# Goal of the exercise
In the records below, repeat word for word only the lines starting at the one that contains "Task: Click the P points column header" and ending at the one that contains "Task: Create a new group with folder icon", pictures excluded.

[[ Available records, beginning ]]

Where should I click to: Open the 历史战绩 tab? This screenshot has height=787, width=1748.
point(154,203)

[[ Available records, end ]]
[[ Available records, beginning ]]

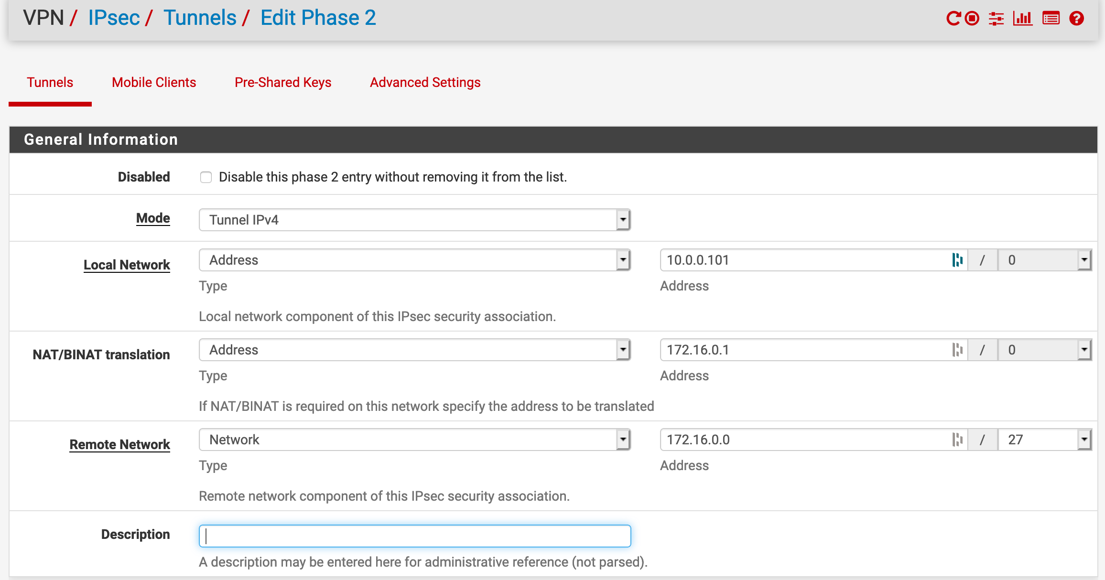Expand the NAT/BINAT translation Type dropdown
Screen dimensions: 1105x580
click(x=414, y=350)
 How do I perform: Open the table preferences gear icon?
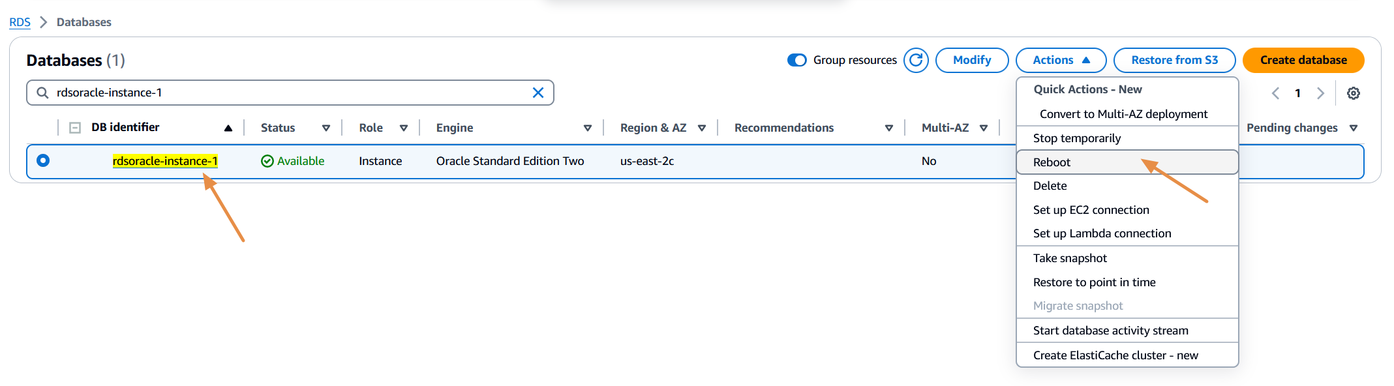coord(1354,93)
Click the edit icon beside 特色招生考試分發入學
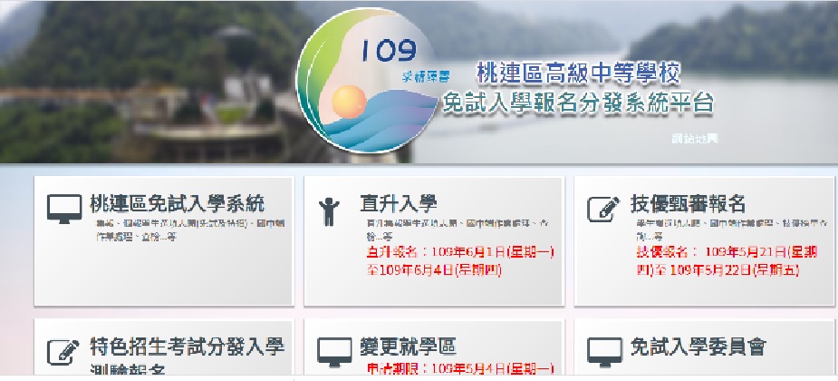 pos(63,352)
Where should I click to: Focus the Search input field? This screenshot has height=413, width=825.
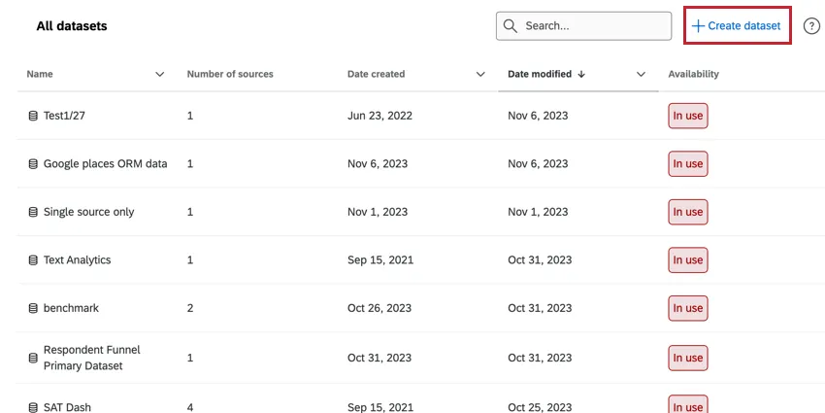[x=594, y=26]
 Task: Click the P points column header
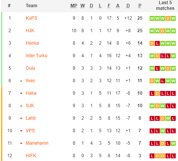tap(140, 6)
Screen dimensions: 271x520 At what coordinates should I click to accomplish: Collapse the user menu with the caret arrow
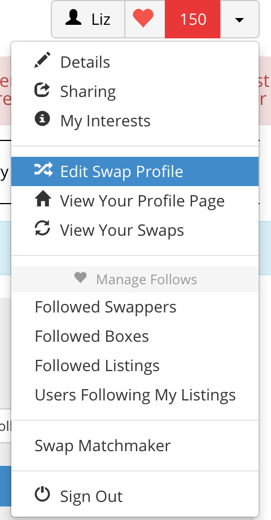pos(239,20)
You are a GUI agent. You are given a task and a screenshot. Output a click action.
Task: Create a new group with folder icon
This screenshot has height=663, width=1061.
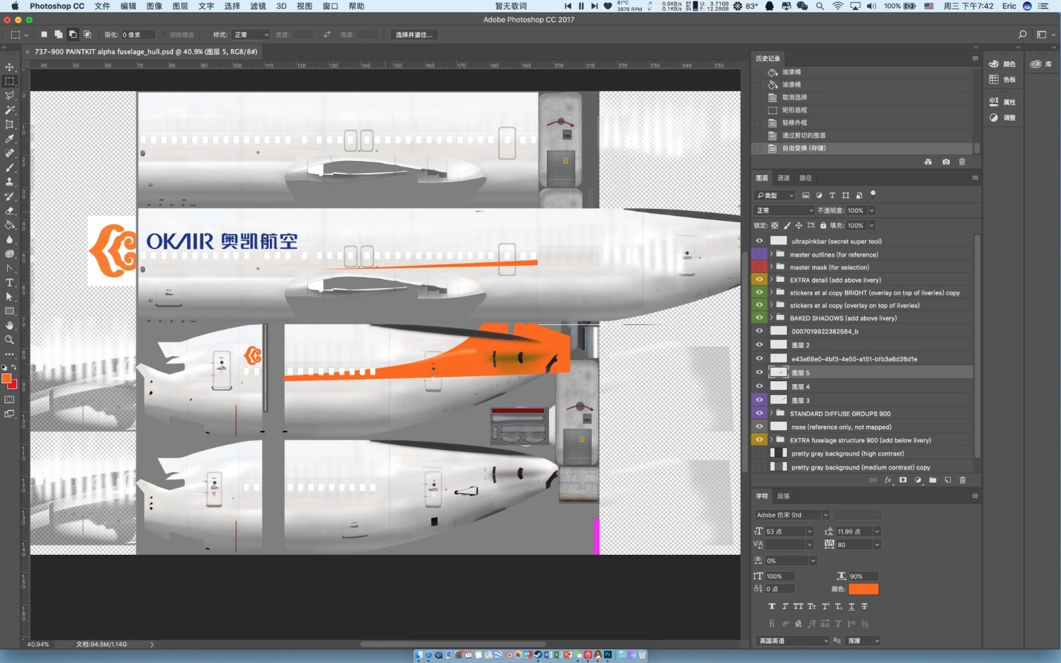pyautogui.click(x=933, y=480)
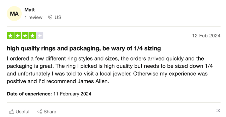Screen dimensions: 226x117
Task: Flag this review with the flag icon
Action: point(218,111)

[[ Available records, end ]]
[[ Available records, beginning ]]

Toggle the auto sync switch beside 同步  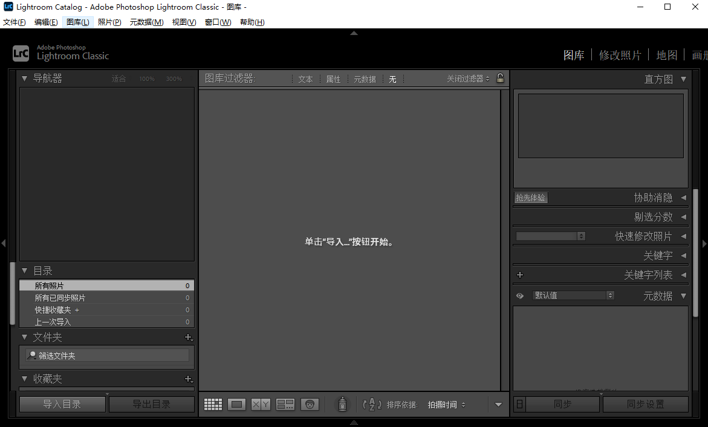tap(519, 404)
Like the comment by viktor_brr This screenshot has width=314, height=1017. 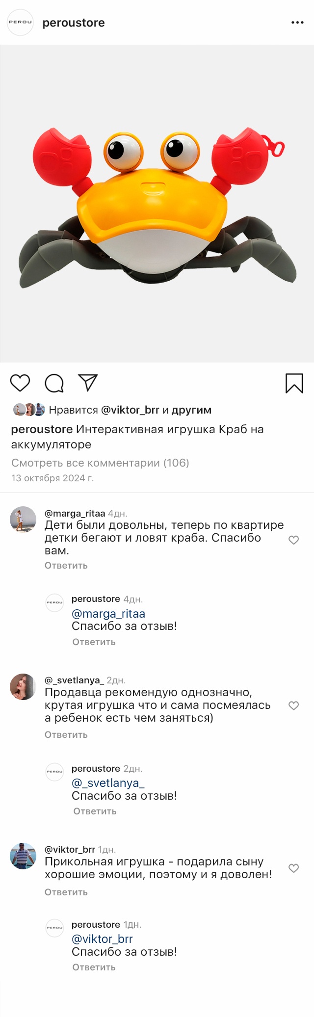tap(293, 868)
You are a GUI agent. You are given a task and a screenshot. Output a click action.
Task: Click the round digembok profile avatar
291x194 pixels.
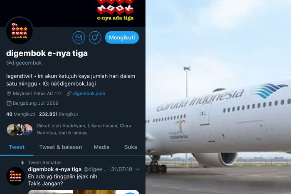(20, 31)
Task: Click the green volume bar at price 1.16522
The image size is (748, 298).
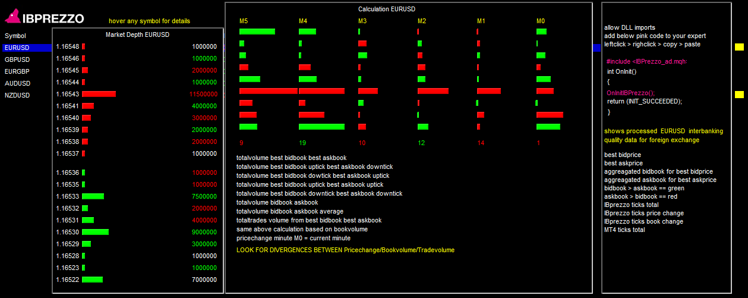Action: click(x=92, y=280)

[[ Available records, end ]]

# Answer section
 Task: Click the P points column header
tap(140, 6)
Screen dimensions: 271x520 At what coordinates should I click to accomplish: Collapse the user menu with the caret arrow
pos(239,20)
You are a GUI agent. You are given a task and a screenshot. Output a click action.
Task: Create a new group with folder icon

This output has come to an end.